▶ _GIVEN RECORDS_

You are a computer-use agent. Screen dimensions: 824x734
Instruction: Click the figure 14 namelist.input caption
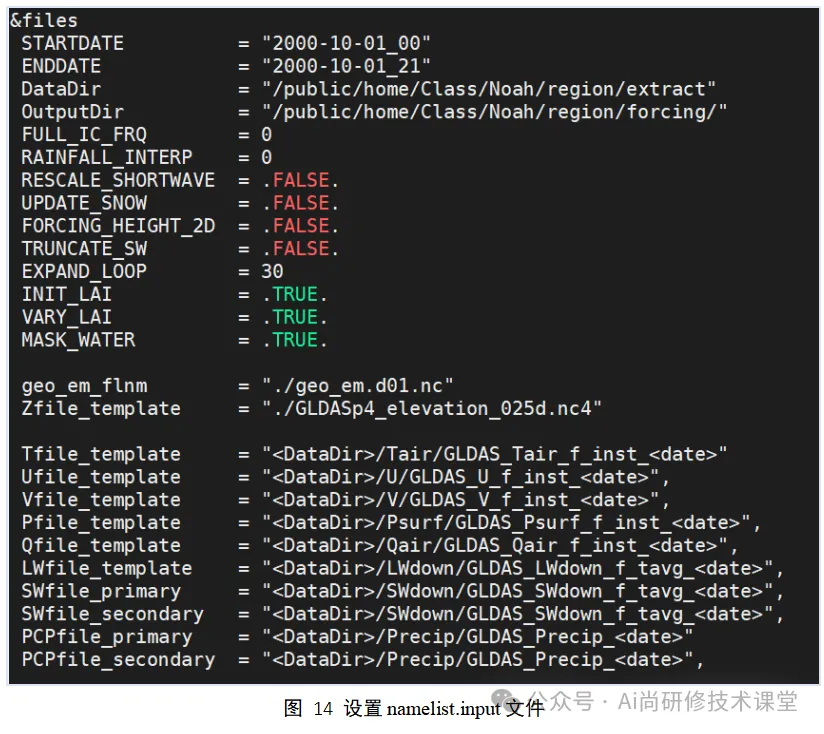click(x=414, y=709)

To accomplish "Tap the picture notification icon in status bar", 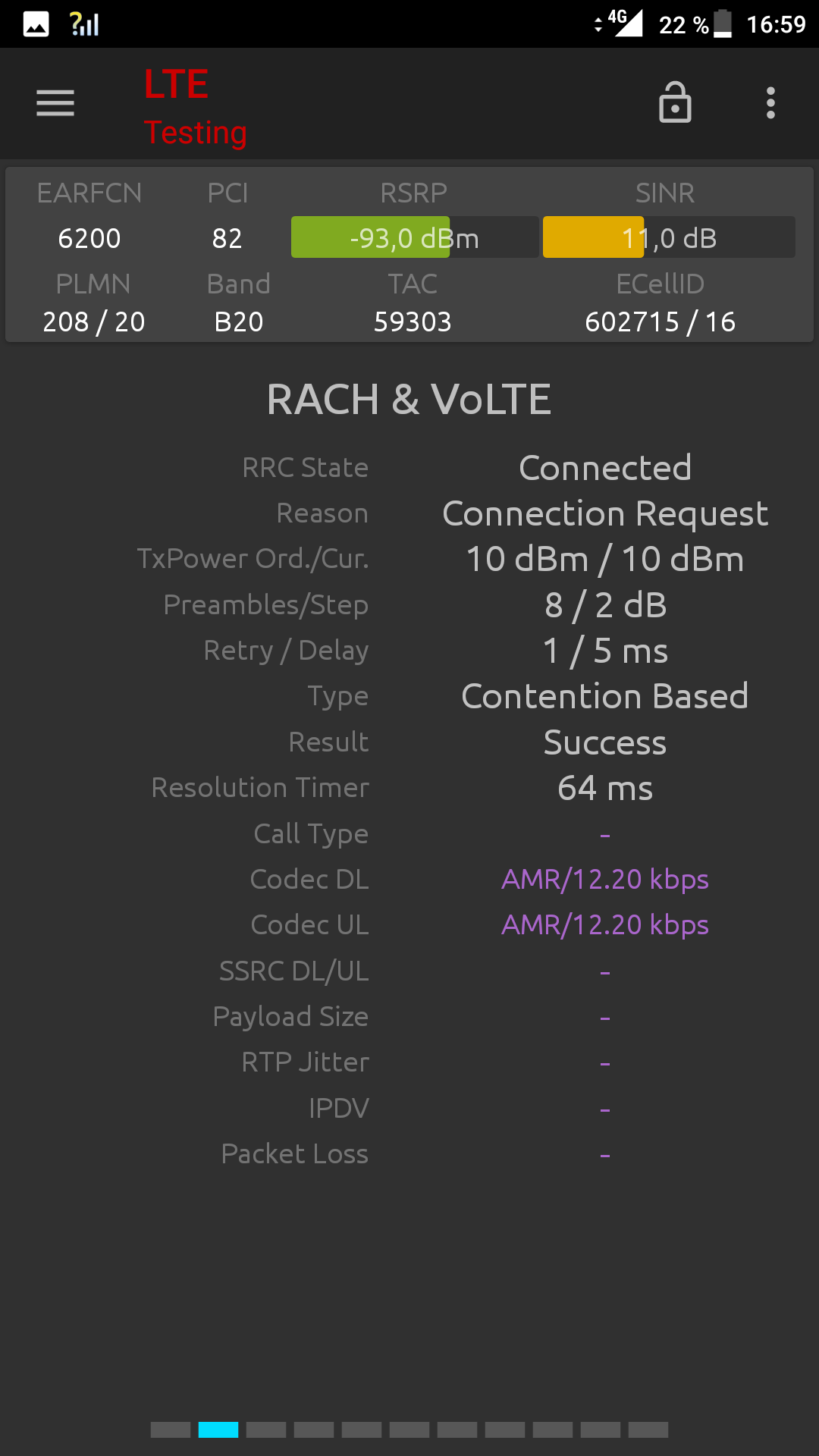I will tap(36, 24).
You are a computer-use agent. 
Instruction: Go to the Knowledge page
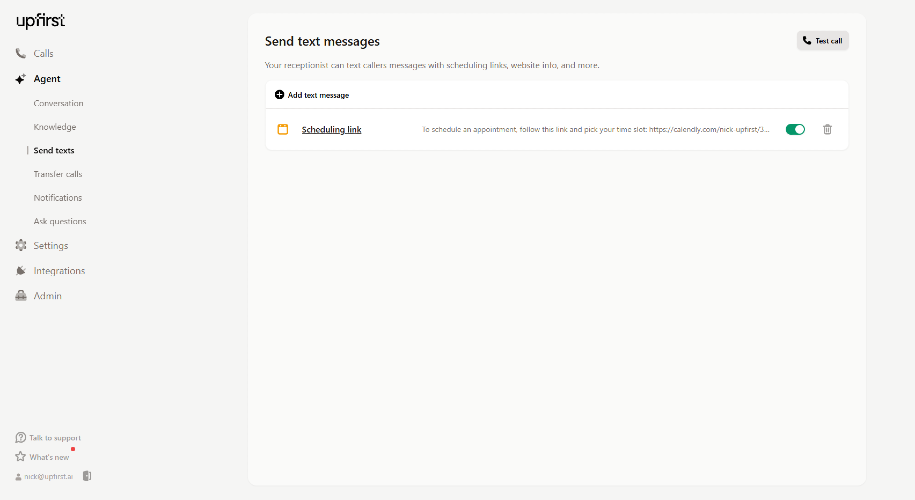(54, 127)
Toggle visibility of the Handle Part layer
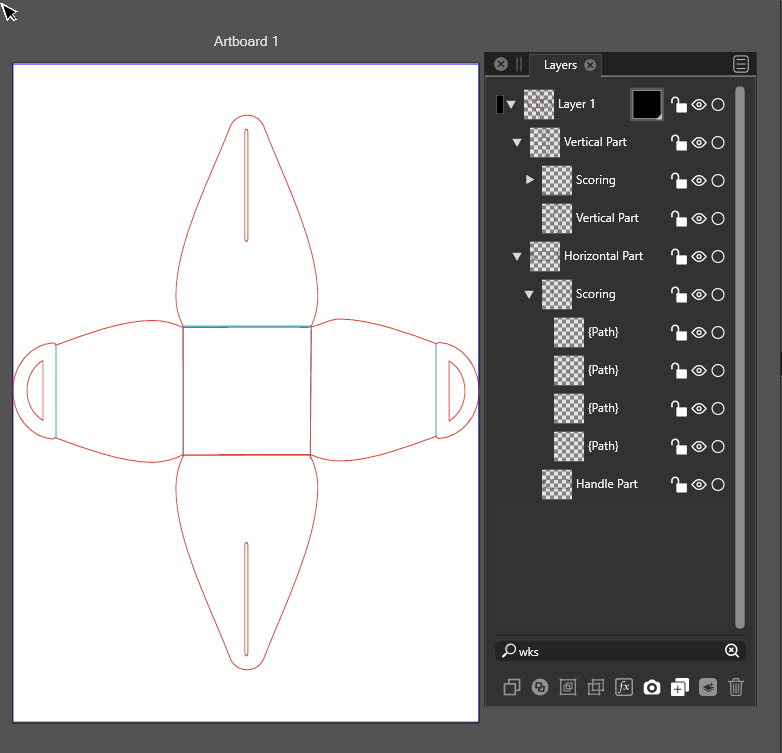The image size is (782, 753). pyautogui.click(x=699, y=485)
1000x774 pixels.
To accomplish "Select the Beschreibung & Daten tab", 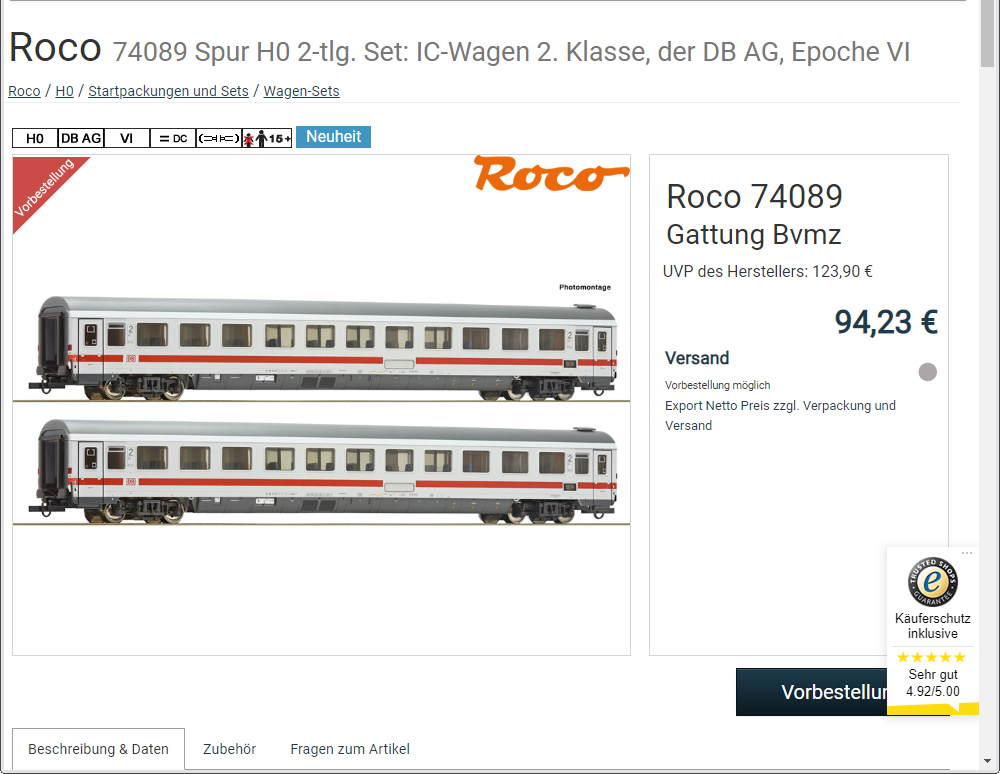I will pyautogui.click(x=98, y=749).
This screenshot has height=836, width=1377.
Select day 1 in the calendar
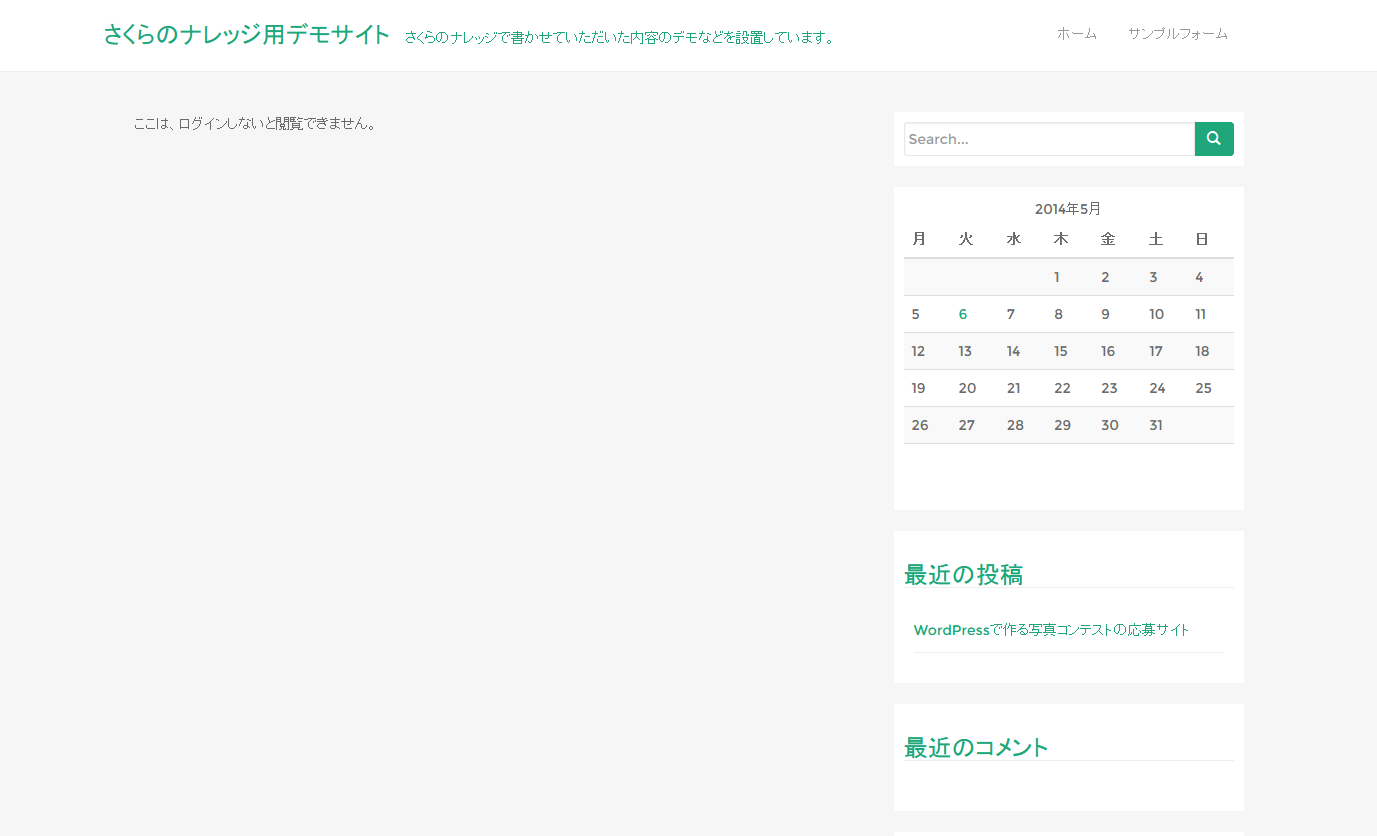[1057, 277]
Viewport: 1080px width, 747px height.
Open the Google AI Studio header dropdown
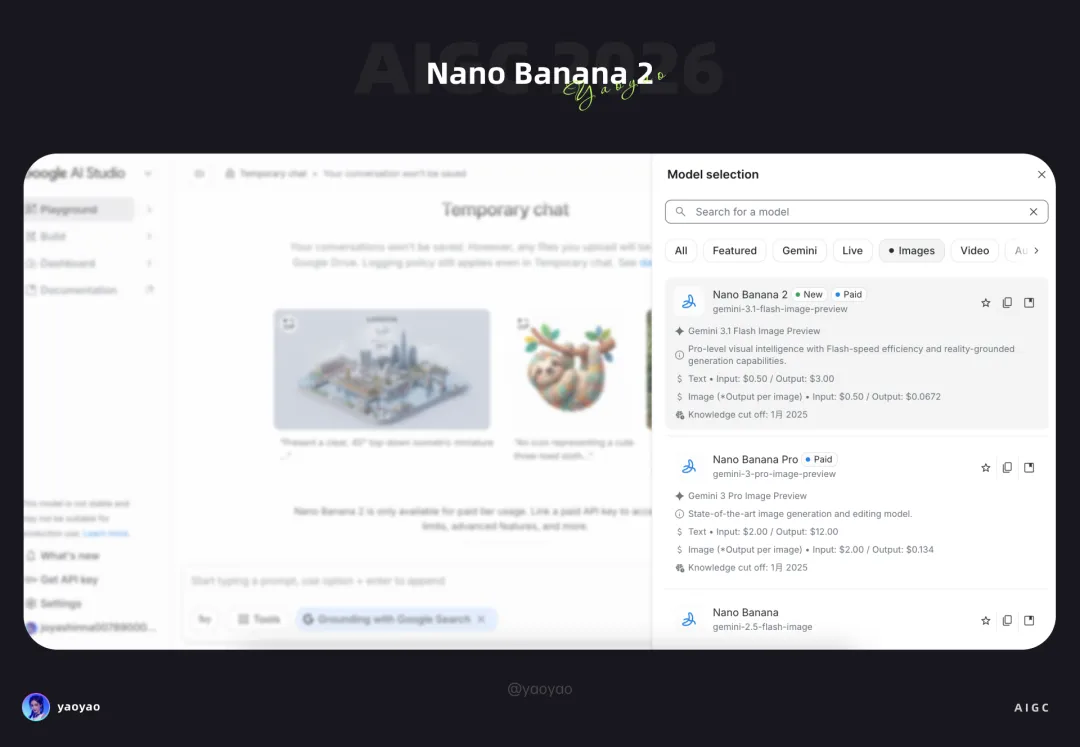click(x=147, y=173)
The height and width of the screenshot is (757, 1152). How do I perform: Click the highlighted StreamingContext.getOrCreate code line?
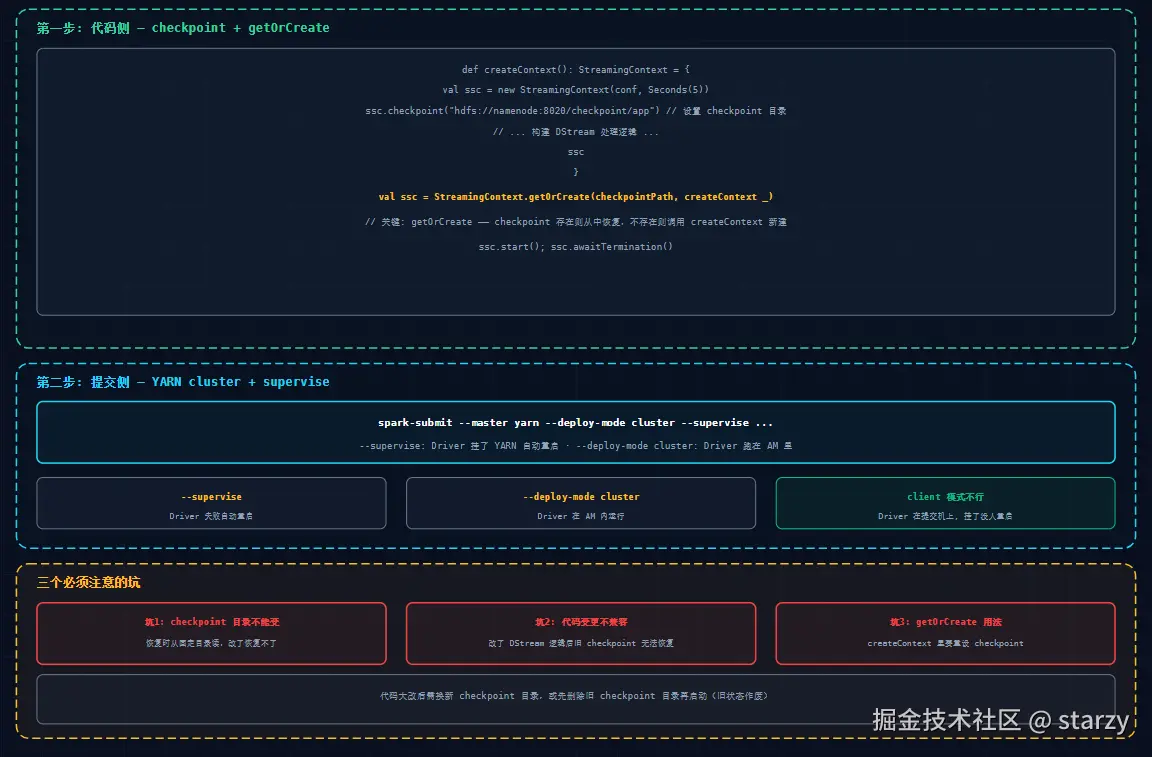tap(575, 197)
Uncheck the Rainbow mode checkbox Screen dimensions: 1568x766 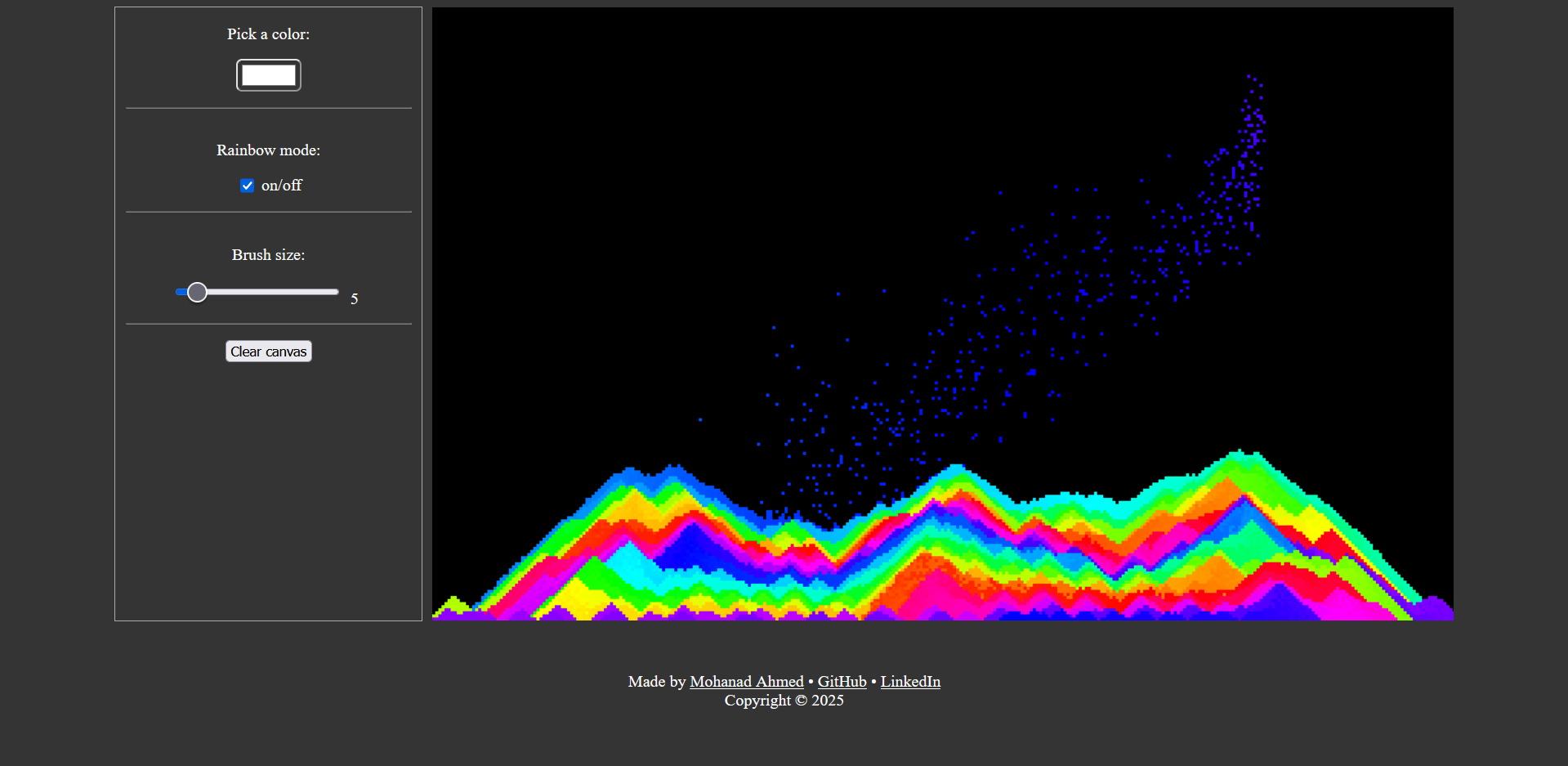247,186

▶ _TASK_
Show every line of the material that includes the string "computer".

▶ _SOLUTION_
You are a computer-use agent. Screen dimensions: 824x734
You are a computer-use agent. 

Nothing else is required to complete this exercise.